> DATASET RECORDS
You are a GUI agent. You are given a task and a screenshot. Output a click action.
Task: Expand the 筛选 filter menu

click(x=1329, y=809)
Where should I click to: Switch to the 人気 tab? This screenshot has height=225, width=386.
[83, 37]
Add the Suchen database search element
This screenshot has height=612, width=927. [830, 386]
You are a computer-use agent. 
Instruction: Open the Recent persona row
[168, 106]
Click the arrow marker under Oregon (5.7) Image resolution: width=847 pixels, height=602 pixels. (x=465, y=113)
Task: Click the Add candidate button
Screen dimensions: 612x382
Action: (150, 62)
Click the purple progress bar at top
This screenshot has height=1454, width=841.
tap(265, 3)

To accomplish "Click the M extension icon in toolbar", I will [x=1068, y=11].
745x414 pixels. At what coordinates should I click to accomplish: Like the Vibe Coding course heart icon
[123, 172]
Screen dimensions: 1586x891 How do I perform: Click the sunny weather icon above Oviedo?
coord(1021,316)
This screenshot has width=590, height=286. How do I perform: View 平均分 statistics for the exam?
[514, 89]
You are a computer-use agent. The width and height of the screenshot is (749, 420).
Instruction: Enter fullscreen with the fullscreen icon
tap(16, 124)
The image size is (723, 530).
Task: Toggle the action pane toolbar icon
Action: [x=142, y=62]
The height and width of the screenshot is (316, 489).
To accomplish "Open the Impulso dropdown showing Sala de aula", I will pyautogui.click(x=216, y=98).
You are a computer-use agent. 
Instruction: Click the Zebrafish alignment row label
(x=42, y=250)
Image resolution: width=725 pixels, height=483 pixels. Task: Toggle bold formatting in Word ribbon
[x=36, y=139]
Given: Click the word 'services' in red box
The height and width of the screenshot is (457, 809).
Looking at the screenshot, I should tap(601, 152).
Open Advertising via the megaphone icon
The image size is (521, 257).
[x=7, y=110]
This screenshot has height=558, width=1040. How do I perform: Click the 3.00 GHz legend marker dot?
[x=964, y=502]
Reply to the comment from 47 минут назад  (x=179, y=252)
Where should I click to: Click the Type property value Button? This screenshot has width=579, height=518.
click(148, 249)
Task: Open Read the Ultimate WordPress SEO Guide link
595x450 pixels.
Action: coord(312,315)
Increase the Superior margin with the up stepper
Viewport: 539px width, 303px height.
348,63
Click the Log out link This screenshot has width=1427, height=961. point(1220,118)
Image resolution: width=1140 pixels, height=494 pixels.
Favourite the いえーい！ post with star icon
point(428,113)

> THE PROBLEM
Rewrite all of the items above, switching "Instruction" to "Goal" wherever it occurs and leaving everything else unchanged.

> RESULT
You are a GUI agent. You are given a task and a screenshot. Output a click action.
Task: Expand the 筛选 filter menu

click(x=1329, y=809)
Where should I click to: Switch to the 人気 tab? This screenshot has height=225, width=386.
[83, 37]
Add the Suchen database search element
This screenshot has height=612, width=927. [830, 386]
You are a computer-use agent. 
Goal: Open the Recent persona row
[168, 106]
Click the arrow marker under Oregon (5.7) Image resolution: width=847 pixels, height=602 pixels. (x=465, y=113)
Task: Click the Add candidate button
Screen dimensions: 612x382
Action: (150, 62)
Click the purple progress bar at top
This screenshot has height=1454, width=841.
tap(265, 3)

To accomplish "Click the M extension icon in toolbar", I will [x=1068, y=11].
745x414 pixels. At what coordinates should I click to accomplish: Like the Vibe Coding course heart icon
[123, 172]
Screen dimensions: 1586x891 How do I perform: Click the sunny weather icon above Oviedo?
coord(1021,316)
This screenshot has width=590, height=286. How do I perform: View 平均分 statistics for the exam?
[514, 89]
You are a computer-use agent. The width and height of the screenshot is (749, 420).
Goal: Enter fullscreen with the fullscreen icon
tap(16, 124)
The image size is (723, 530).
Task: Toggle the action pane toolbar icon
Action: [x=142, y=62]
The height and width of the screenshot is (316, 489).
To accomplish "Open the Impulso dropdown showing Sala de aula", I will pyautogui.click(x=216, y=98).
You are a computer-use agent. 
Goal: Click the Zebrafish alignment row label
(x=42, y=250)
Image resolution: width=725 pixels, height=483 pixels. Task: Toggle bold formatting in Word ribbon
[x=36, y=139]
Given: Click the word 'services' in red box
The height and width of the screenshot is (457, 809).
Looking at the screenshot, I should tap(601, 152).
Open Advertising via the megaphone icon
The image size is (521, 257).
[x=7, y=110]
This screenshot has height=558, width=1040. How do I perform: Click the 3.00 GHz legend marker dot?
[x=964, y=502]
Reply to the comment from 47 минут назад  (x=179, y=252)
Where should I click to: Click the Type property value Button? This screenshot has width=579, height=518.
click(148, 249)
Task: Open Read the Ultimate WordPress SEO Guide link
595x450 pixels.
Action: coord(312,315)
Increase the Superior margin with the up stepper
Viewport: 539px width, 303px height.
348,63
Click the Log out link This screenshot has width=1427, height=961. point(1220,118)
Image resolution: width=1140 pixels, height=494 pixels.
Favourite the いえーい！ post with star icon
point(428,113)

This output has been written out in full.